Kevin Lockhart, CEO of Couno (Pictured right), adds a practical dimension to the economics. “The tooling is expensive. And if you don’t have the capability internally, you’re going to look at partnerships. It just makes sense. We’re not trying to be the masters of everything.” He explains that while clients expect breadth of service, it's often unrealistic to deliver everything in-house. “We’re seeing demand now for things like AI transformation, cyber, DLP… you need experts. And those experts are expensive and hard to find.”
Cross-Border Opportunity
While collaboration often starts regionally, its potential is increasingly global. “We’re seeing international partnerships happening all the time,” said Jones. “I’ve done intros between a UK partner and one in Amsterdam who now share clients. They started out wanting a backup engineer. They now run shared services across three countries.”
Lockhart’s experience supports this. “A lot of our clients are international. We’ve had to think that way because of Brexit. We now have operations in Amsterdam—it opened up a new market, but we’re also reliant on partners in places we don’t cover directly.”
Dunstan says that for MSPs confident in their core capabilities, expanding via partnership can be low-risk and high-reward. “We’re really good at infrastructure and networking. We’ve done that 30 times. If someone’s good at voice or pen testing, we’ll partner. And in return, they might pick up our hosting. It’s reciprocal.”
The Human Factor
But not every partnership succeeds. “The number one reason these things fail is that people don’t put enough time into it,” Dunstan warned. “It’s like a marriage. Everyone remembers the wedding day. But after that, it takes work. It takes communication. You’ve got to have goals.”
He also cautioned that maturity matters. “You can’t partner with someone who’s not ready. If they’re still trying to work out their support queue, they’re not going to deliver at the standard your customers expect.”
Both Jones and Dunstan agree that alignment—on values, quality standards, and customer experience—is more important than geography or even size.
“If you’re scared of sharing customers or worried someone’s going to poach your business,” Dunstan said, “maybe that says more about your business than theirs. We’ve done 30 partnerships over the last 10 years. I could count on one hand the ones that didn’t work—and they failed because someone didn’t put in the time.”
The Future Is Ecosystems
As the MSP model evolves, so too does the nature of the channel. What was once a competitive race to lock in services is now a networked ecosystem of shared capabilities and aligned interests.
“You can’t be all things to all people,” said Jones. “But if you know what you’re good at—and you find the right partner—you can deliver a better outcome than anyone else.”
Lockhart makes a similar point: “The stack debate—best of breed versus single vendor—is missing the point. It’s about outcomes. If the customer’s protected and supported, how you get there matters less than the fact you do.”

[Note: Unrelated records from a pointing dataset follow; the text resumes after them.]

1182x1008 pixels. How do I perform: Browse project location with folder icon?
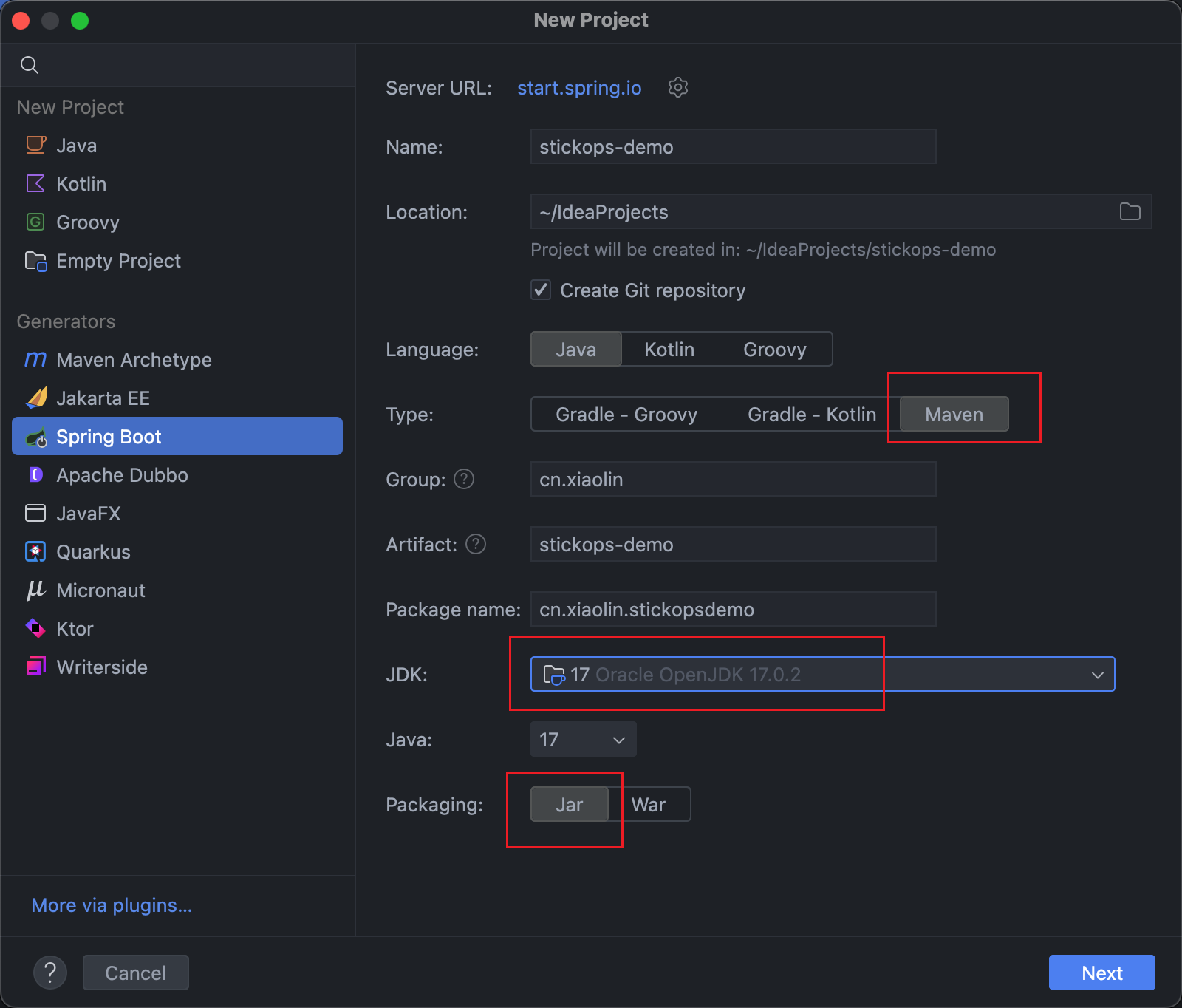pos(1130,212)
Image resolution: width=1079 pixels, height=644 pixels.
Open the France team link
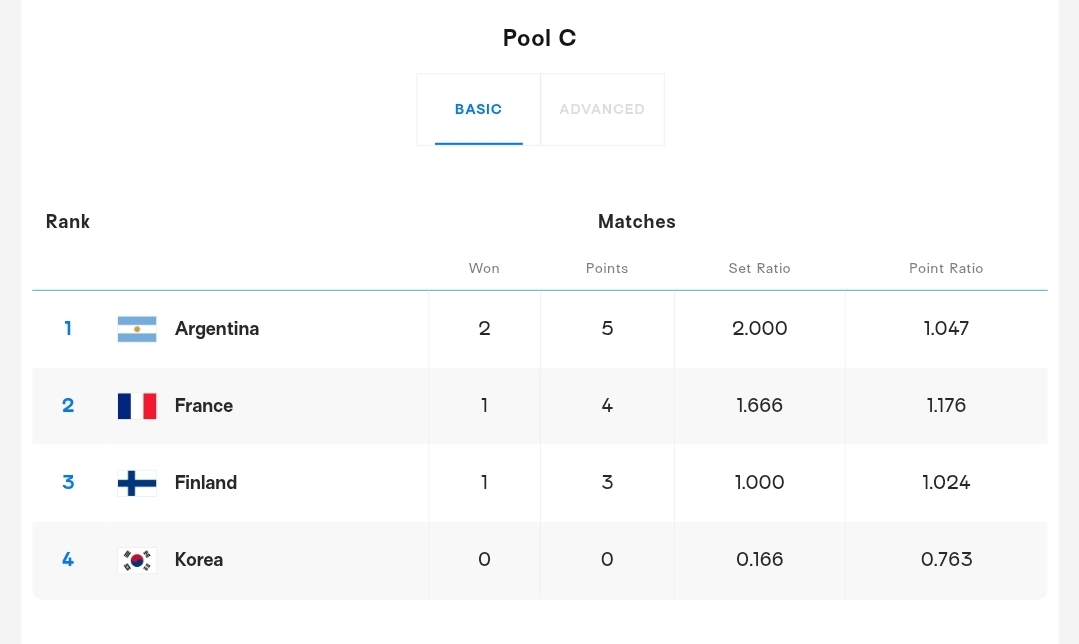pos(204,406)
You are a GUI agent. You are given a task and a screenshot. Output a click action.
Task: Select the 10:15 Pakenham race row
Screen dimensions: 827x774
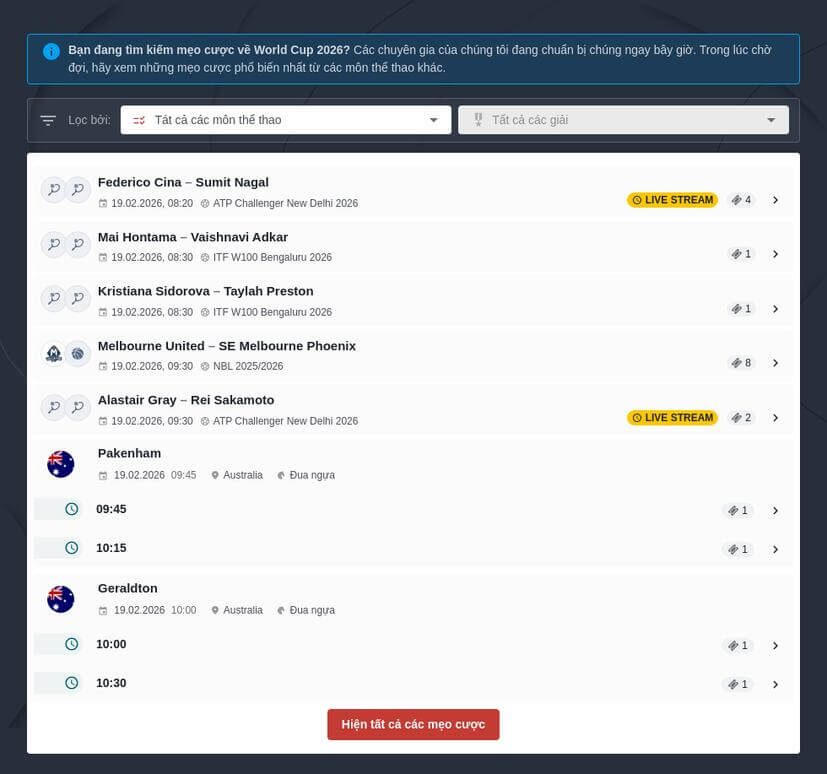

It’s a view increasingly backed by data. According to CompTIA’s 2024 “State of the Channel” report, 72% of MSPs say they are exploring or already engaged in strategic peer alliances, up from just 48% in 2022. The primary driver? The need to scale capabilities without scaling headcount or overhead.
Dunstan’s advice to others is simple: “Go to events. Talk to people. Tell them what you’re trying to do. Don’t be afraid to ask for help—you’ll be surprised how many want to help you back.”
In a market where complexity is the norm, not the exception, peer collaboration isn’t just a nice idea—it’s fast becoming a business imperative.